Saved entries:
■ ■ ■ ■

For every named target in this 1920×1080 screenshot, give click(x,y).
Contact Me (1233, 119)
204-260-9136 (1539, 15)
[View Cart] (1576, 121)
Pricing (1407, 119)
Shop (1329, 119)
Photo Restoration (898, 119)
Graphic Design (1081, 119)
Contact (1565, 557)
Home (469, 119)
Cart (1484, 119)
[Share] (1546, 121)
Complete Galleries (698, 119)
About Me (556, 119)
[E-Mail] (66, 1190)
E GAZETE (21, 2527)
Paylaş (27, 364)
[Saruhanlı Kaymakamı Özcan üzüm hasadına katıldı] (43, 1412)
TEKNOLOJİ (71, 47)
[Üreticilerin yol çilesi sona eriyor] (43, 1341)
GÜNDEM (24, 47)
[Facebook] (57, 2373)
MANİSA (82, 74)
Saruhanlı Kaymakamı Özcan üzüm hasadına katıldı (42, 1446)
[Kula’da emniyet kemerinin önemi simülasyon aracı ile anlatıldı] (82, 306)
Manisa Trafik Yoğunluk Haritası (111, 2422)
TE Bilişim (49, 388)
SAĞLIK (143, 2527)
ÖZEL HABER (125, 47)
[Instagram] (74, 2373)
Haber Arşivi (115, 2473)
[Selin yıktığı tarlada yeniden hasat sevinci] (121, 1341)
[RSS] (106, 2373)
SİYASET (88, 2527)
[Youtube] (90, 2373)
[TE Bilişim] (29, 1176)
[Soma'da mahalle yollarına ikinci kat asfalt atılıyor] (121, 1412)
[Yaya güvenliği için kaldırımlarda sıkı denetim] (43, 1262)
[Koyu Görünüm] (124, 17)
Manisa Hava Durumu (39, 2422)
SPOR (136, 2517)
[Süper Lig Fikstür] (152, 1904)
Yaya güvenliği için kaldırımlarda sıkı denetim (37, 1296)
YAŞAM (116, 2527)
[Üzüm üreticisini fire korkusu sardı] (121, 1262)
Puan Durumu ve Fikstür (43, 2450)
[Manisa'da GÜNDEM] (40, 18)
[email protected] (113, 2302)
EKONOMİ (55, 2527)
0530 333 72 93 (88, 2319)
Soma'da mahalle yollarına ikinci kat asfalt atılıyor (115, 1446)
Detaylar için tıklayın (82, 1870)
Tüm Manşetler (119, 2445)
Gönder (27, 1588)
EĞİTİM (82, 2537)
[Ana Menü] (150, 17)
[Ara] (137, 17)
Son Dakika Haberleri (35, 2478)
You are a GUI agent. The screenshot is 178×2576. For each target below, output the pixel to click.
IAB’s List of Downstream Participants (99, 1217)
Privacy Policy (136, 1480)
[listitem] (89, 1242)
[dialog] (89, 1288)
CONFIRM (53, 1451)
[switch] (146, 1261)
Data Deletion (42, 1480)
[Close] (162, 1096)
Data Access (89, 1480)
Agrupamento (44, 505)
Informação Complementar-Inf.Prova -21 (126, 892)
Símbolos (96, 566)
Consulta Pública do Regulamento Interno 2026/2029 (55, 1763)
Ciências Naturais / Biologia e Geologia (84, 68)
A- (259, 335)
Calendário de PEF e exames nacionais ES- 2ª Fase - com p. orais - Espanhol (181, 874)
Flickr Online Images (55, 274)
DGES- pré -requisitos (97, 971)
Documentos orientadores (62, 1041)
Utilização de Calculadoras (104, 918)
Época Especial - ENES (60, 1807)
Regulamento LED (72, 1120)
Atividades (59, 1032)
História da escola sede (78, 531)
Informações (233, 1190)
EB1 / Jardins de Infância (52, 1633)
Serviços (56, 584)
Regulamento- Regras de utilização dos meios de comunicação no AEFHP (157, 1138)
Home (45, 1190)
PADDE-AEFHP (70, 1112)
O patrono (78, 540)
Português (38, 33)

■ ■ ■ ■

Activity -> Copy out only the lines of the records above from the one with "0530 333 72 93 (88, 2319)" through the one with "A- (259, 335)", exactly as they stand, both included.

Result of this exercise ->
0530 333 72 93 (88, 2319)
Soma'da mahalle yollarına ikinci kat asfalt atılıyor (115, 1446)
Detaylar için tıklayın (82, 1870)
Tüm Manşetler (119, 2445)
Gönder (27, 1588)
EĞİTİM (82, 2537)
[Ana Menü] (150, 17)
[Ara] (137, 17)
Son Dakika Haberleri (35, 2478)
You are a GUI agent. The screenshot is 178×2576. For each target below, output the pixel to click.
IAB’s List of Downstream Participants (99, 1217)
Privacy Policy (136, 1480)
[listitem] (89, 1242)
[dialog] (89, 1288)
CONFIRM (53, 1451)
[switch] (146, 1261)
Data Deletion (42, 1480)
[Close] (162, 1096)
Data Access (89, 1480)
Agrupamento (44, 505)
Informação Complementar-Inf.Prova -21 (126, 892)
Símbolos (96, 566)
Consulta Pública do Regulamento Interno 2026/2029 (55, 1763)
Ciências Naturais / Biologia e Geologia (84, 68)
A- (259, 335)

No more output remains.